Saved data entries
###

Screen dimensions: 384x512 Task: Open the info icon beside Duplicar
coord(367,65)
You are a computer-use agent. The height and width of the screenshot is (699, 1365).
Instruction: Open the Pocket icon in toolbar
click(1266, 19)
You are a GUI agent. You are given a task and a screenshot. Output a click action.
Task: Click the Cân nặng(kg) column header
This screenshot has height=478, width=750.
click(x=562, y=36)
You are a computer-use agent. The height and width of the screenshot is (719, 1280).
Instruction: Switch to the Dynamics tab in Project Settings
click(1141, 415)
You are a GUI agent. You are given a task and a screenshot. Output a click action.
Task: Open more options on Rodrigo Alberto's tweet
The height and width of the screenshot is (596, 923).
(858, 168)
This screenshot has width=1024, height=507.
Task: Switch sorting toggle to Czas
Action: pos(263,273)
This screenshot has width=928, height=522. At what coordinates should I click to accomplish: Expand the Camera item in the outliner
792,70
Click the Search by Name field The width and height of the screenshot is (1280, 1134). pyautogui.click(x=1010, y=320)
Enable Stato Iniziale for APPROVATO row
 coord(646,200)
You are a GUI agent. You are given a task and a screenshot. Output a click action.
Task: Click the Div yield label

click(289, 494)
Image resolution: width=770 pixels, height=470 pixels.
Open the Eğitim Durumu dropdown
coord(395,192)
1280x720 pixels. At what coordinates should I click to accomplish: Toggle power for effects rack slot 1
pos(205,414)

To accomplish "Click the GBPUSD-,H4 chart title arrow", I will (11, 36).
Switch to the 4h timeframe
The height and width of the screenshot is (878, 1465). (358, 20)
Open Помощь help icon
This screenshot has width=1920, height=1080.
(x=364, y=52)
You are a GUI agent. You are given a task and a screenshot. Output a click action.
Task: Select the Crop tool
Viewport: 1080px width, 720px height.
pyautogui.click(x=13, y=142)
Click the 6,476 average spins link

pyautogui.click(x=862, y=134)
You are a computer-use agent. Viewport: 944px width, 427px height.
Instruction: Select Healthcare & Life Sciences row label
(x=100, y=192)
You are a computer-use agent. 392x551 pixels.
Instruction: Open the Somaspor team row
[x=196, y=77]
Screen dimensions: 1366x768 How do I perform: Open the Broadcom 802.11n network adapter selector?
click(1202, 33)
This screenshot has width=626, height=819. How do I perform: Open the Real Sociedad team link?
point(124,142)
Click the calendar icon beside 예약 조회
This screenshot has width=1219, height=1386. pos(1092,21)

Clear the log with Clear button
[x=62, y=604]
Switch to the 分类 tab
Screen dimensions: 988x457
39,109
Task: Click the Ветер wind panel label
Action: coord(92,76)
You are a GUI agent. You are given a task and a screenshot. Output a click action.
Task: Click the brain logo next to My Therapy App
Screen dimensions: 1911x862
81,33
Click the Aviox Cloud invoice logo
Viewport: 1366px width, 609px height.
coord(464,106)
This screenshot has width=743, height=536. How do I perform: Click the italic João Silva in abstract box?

###

● EXERCISE DESCRIPTION
In the records above, collect each line with "computer".

● TASK ANSWER
You are a computer-use agent. The height and width of the screenshot is (699, 1365).
You are a computer-use agent. The height and width of the screenshot is (719, 1280).
You are a computer-use agent. Viewport: 944px width, 427px height.
You are a computer-use agent. 392x551 pixels.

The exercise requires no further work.